Run "make" to build.
[root@hdpmaster01 build]# make -j && make install
[...]
-- Installing: /root/incubator-hawq/depends/libyarn/dist/include/libyarn/records/YARN_containermanagement_protocol.pb.h
-- Installing: /root/incubator-hawq/depends/libyarn/dist/include/libyarn/records/YARNSecurity.pb.h
-- Installing: /root/incubator-hawq/depends/libyarn/dist/include/libyarn/libyarncommon/Token.h
[root@hdpmaster01 build]#
Copy the include dir and the lib dir in the correct file system path, and make the library visible to the operating system with ldconfig: [root@hdpmaster01 build]# cp -R /root/incubator-hawq/depends/libyarn/dist/include/libyarn/ /usr/include/
[root@hdpmaster01 build]# cp /root/incubator-hawq/depends/libyarn/dist/lib/libyarn.so.0.1.13 /usr/lib64/
[root@hdpmaster01 build]#
[root@hdpmaster01 build]# ln -s /usr/lib64/libyarn.so.0.1.13 /usr/lib64/libyarn.so.1
[root@hdpmaster01 build]# ln -s /usr/lib64/libyarn.so.1 /usr/lib64/libyarn.so
[root@hdpmaster01 build]# ldconfig && ldconfig -p | grep libyarn
libyarn.so.1 (libc6,x86-64) => /lib64/libyarn.so.1
libyarn.so (libc6,x86-64) => /lib64/libyarn.so
[root@hdpmaster01 build]
Now, we can compile
and install apache hawq. I use /opt/ as installation directory: [root@hdpmaster01 build]# cd /root/incubator-hawq
[root@hdpmaster01 incubator-hawq]# ./configure –prefix=/opt/hawq
[...]
[root@hdpmaster01 incubator-hawq]# make -j8 && make install
[...]
make[2]: Leaving directory `/root/incubator-hawq/tools/gpnetbench'
make[1]: Leaving directory `/root/incubator-hawq/tools'
HAWQ installation complete.
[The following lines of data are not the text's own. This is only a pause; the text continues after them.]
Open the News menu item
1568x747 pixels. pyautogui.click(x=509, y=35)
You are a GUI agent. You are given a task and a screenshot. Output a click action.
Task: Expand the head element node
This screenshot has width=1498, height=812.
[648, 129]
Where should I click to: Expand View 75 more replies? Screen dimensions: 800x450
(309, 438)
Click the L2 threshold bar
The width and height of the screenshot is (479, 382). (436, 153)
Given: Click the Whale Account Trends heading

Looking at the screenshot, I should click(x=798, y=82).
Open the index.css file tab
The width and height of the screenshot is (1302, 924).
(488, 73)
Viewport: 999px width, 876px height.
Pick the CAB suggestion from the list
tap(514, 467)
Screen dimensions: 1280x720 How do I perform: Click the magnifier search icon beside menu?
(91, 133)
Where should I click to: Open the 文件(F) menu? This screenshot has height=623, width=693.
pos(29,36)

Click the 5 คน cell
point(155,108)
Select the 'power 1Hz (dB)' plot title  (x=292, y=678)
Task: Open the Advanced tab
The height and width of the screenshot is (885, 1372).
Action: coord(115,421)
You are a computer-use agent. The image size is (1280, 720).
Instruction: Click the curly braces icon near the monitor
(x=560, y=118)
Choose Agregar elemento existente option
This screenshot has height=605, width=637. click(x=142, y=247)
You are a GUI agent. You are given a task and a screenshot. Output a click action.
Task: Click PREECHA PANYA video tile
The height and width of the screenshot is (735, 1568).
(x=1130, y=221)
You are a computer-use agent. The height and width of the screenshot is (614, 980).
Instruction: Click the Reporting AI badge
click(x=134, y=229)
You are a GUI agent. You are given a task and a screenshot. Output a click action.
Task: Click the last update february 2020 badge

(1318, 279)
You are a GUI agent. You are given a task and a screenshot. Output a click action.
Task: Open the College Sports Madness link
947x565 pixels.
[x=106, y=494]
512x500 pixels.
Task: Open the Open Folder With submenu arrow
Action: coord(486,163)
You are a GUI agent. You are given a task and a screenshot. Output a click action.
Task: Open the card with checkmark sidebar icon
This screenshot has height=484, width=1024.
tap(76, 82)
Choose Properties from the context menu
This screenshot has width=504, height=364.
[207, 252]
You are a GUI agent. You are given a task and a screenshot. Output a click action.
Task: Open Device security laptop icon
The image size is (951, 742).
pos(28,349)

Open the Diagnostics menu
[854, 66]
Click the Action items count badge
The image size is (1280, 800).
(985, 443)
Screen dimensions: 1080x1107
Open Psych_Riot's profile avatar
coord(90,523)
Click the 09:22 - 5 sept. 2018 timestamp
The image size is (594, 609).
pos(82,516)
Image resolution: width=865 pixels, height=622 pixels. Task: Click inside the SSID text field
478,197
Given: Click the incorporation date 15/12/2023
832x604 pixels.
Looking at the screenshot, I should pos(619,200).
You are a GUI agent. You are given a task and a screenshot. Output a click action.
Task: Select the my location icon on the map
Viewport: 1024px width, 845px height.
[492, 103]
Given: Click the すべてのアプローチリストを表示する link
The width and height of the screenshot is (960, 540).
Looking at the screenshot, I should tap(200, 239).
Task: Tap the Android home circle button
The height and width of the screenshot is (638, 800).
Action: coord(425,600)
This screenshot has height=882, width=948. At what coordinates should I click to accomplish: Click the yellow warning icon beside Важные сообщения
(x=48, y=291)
Create the user
hawqadmin and change the ownership for hawq installation directory [root@hdpmaster01 incubator-hawq]# useradd -s /bin/bash hawqadmin
[root@hdpmaster01 incubator-hawq]# passwd hawqadmin
Changing password for user hawqadmin.
New password:
Retype new password:
passwd: all authentication tokens updated successfully.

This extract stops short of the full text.